Based on the expression pattern of α and estrogen receptors in corneal cells, it has been postulated that estrogen is supplied through tears and aqueous humor at concentrations that are approximately half the concentrations found in plasma [219]. The proposed mode of action of these steroidal hormones is via the regulation of gene expression in the nucleus, leading to changes in the concentration of ECM proteins, which are critical to the maintenance of corneal integrity [220]. It is plausible that estrogen may be responsible for weakening the cornea via the stimulation of MMPs and the release of prostaglandins, causing activation of proteolytic enzymes for collagen, disruption of collagen networks, and reduction in corneal-stiffness [220]. Recently, a study reported progression of KC in 6 eyes of 3 women after receiving an in vitro fertilization treatment which increases their estrogen levels [221]. Similarly, a recent study has identified a significant elevation in salivary dehydroepiandrosterone sulfate (DHEA-S, a common precursor to other androgens) levels and a decrease in estrone (a natural estrogen) level in KC patients independent of gender [222]. Elevated DHEA-S possibly increases the expression of specific cytokines (IL-16 and stem cell factors) by blocking endogenous glucocorticoid activity and stimulating the progression of KC [222]. However, no correlation has been detected between the increased salivary DHEA-S level and increased severity of KC [222].

Progesterone hormone, on the other hand, inhibits the prostaglandins that stimulate collagenases. Therefore, it is plausible that the stabilization in the cornea biomechanics during the last half of a normal pregnancy may be due to the action of progesterone, suggesting that progesterone may have a protective effect against the progression of KC during pregnancy [223]. Since there is a correlation between changes in corneal physiology and elevated levels of estrogen, KC may be triggered by elevated levels of estrogen coupled with a genetic disposition to a weaker cornea.

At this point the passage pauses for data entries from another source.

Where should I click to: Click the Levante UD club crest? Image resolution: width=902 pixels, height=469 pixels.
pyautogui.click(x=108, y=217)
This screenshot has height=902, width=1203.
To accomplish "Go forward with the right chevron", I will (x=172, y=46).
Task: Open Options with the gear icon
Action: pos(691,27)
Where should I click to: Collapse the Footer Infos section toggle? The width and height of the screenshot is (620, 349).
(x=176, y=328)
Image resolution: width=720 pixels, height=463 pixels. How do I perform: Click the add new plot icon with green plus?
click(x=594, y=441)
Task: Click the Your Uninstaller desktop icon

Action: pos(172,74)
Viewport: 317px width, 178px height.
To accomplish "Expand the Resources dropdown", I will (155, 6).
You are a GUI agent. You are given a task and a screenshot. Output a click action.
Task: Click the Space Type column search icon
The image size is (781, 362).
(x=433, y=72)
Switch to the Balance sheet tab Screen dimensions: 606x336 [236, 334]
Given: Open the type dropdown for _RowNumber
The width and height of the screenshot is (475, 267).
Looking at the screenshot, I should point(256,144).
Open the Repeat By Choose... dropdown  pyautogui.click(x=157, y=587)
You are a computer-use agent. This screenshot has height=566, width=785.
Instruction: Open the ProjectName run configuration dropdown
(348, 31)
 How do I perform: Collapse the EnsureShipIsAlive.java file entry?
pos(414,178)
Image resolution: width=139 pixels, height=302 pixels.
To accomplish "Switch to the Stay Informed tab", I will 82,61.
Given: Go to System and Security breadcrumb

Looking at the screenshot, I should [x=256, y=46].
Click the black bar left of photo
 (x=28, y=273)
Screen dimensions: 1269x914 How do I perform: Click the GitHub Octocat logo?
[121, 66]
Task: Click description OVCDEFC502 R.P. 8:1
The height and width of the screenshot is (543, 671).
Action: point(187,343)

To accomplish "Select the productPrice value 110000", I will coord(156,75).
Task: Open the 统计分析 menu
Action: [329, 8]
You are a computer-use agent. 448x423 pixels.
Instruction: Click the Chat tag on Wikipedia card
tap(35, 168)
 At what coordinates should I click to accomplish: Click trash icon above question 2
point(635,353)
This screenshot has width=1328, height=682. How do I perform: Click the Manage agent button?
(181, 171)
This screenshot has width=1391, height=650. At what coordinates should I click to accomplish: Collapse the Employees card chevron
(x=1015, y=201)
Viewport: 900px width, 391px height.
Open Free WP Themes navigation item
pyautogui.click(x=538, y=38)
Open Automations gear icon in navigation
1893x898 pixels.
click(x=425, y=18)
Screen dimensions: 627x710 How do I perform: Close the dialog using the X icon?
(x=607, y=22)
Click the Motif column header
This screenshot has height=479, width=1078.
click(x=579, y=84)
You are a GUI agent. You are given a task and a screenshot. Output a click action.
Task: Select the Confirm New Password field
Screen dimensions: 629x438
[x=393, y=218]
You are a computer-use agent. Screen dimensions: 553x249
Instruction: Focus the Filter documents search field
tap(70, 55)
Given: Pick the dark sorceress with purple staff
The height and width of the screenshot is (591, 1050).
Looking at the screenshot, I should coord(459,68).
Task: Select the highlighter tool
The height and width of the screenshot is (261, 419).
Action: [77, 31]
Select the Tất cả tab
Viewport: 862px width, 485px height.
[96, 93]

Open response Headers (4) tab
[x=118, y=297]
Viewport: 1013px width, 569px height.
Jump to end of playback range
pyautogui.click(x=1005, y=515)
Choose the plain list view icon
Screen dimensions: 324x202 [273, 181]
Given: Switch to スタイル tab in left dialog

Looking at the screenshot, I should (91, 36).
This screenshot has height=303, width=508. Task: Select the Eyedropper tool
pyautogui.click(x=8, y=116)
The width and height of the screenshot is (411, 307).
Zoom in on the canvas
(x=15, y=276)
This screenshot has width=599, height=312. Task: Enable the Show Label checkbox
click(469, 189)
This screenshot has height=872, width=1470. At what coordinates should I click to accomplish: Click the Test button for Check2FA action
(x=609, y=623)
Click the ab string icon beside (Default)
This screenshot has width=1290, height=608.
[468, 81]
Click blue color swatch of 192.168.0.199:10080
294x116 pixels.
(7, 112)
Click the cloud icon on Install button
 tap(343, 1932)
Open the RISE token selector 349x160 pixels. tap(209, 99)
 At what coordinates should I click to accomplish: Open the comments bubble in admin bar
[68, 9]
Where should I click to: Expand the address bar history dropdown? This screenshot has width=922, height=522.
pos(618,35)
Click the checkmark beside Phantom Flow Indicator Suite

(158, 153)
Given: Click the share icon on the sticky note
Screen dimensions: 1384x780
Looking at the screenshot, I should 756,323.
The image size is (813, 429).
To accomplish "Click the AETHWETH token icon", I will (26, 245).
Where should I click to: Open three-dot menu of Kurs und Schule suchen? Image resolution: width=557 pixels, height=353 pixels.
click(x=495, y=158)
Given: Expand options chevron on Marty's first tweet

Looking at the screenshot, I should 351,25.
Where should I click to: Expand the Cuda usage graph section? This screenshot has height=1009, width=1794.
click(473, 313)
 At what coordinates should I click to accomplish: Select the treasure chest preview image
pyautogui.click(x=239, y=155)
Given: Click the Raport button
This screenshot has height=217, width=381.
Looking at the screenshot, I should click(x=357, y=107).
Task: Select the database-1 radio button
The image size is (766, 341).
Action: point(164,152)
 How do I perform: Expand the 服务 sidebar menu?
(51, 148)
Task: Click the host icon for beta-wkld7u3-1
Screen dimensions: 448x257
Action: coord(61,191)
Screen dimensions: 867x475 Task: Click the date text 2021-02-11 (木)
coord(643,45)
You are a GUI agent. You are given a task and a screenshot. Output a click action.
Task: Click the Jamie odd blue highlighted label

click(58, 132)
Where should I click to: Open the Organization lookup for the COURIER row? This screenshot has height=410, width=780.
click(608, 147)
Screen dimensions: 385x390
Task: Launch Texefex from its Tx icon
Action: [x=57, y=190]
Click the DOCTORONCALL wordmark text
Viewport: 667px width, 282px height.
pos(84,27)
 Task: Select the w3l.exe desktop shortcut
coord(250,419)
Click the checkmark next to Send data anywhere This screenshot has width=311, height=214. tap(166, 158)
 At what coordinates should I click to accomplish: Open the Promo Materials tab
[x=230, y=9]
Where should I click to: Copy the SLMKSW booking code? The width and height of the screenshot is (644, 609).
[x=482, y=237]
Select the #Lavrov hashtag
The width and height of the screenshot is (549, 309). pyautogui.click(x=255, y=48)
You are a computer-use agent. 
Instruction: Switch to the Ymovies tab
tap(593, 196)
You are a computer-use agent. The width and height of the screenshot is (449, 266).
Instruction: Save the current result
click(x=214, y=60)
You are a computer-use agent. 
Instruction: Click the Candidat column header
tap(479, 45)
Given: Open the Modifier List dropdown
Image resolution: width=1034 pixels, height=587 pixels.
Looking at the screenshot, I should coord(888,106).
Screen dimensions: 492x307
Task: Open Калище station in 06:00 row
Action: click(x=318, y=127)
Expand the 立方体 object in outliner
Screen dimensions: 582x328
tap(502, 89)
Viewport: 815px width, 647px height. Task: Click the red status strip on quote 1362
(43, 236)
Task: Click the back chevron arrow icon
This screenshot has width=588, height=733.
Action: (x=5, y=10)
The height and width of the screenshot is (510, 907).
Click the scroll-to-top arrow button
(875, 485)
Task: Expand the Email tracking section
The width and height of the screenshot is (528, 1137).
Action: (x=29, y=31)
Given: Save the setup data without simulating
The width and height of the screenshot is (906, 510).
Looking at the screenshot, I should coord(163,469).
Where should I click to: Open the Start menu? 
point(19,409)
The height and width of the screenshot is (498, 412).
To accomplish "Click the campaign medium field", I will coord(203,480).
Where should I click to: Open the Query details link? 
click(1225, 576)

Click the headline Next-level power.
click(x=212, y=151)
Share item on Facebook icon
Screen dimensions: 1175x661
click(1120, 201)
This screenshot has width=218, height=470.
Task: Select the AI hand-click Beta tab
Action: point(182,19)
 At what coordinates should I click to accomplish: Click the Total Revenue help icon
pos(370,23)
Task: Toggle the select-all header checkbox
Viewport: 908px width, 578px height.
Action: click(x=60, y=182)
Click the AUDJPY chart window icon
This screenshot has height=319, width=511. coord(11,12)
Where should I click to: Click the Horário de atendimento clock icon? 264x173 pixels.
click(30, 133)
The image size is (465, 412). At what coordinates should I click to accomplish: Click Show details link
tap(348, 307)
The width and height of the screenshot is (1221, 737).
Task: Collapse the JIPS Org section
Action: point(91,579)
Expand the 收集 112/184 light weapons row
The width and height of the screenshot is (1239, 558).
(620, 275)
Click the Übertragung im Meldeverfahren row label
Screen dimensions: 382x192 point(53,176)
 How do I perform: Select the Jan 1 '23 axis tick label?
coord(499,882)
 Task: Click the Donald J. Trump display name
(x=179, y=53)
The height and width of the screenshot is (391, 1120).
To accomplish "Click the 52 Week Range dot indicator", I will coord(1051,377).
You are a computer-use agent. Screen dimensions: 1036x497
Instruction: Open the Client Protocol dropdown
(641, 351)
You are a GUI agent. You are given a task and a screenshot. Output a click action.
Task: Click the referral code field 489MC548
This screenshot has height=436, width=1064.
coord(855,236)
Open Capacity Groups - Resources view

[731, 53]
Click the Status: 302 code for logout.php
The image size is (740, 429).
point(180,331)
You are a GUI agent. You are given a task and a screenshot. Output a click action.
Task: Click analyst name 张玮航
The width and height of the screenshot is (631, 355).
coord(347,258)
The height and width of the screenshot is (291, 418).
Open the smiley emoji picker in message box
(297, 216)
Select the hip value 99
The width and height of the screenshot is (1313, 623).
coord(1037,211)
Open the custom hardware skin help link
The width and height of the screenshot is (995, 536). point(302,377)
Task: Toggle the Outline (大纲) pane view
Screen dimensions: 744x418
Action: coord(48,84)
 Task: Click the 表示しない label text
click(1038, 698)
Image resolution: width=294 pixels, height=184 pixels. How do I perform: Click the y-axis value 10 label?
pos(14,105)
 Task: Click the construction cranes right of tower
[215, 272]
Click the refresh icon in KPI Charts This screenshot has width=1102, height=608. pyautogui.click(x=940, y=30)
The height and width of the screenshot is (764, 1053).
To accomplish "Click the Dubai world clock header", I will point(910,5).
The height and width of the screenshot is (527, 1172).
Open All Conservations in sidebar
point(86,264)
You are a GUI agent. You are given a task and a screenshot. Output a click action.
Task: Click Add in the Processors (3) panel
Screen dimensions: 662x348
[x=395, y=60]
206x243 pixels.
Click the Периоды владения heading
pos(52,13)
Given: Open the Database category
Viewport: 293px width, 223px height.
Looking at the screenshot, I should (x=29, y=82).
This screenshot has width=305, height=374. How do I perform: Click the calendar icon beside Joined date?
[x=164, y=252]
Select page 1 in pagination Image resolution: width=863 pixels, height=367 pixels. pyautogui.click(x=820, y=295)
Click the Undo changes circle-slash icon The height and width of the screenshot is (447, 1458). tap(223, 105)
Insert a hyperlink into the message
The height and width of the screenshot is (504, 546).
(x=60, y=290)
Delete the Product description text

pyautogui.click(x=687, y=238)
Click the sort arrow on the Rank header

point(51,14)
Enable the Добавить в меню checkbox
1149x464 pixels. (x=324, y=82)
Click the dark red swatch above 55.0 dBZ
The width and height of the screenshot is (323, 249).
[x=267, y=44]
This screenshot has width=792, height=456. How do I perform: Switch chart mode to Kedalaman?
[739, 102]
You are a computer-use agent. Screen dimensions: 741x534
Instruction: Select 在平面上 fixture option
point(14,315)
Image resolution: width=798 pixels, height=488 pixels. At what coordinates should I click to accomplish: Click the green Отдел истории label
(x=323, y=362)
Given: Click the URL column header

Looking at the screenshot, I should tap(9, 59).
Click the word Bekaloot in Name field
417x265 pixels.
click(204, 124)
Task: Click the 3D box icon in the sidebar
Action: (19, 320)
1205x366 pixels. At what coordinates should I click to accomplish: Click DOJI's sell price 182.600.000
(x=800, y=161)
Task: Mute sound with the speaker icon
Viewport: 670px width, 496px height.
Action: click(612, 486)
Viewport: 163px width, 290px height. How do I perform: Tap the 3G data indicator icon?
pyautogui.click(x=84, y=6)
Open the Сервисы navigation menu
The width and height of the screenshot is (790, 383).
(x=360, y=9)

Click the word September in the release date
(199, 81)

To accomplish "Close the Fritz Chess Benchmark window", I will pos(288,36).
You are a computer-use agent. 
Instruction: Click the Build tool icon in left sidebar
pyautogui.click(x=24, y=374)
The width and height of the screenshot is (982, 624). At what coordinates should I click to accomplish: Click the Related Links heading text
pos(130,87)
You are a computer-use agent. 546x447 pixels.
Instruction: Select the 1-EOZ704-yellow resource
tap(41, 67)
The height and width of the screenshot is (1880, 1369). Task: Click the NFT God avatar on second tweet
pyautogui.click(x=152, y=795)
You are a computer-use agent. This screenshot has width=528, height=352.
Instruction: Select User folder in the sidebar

Moreover, some studies correlated KC progression with thyroxine hormone [224227]. It was found that thyroxine levels were higher in tears of KC patients independent of their serum thyroxine level [225, 227]. Thyroxine has important roles in the differentiation, growth, metabolism, and physiological function of almost all tissues, including the cornea [228230].

5. Summary

Keratoconus is a complex disorder with both genetic and environmental factors and may present as a secondary phenotype associated with other disorders. The disease progression of KC affects the epithelium, Bowman’s layer, stroma, and Descemet’s membrane of the cornea, but not the corneal endothelium. Extensive research in the histopathology of KC has provided critical information about the cellular and molecular mechanisms of KC pathogenesis (Figure 4). A number of proteins in several different pathways have been identified to have altered protein abundance in KC-affected cornea samples (Figure 4). The primary corneal layer(s) with these abundance alterations will need to be determined. The lack of replication between different studies might be due to the following variables: different stages of KC, sample size, detection technique, and statistical tools for data analysis. Animal models of KC, which are currently lacking, will significantly promote our understanding of the pathogenesis of KC. A better understanding of the proteins and pathways involved in KC histopathogenesis may provide potential therapeutic targets for disease prevention and early diagnosis, thus delaying or arresting its progression and improving treatment of this severe vision threatening disorder.

Competing Interests

The authors declare that there is no conflict of interests regarding the publication of this paper.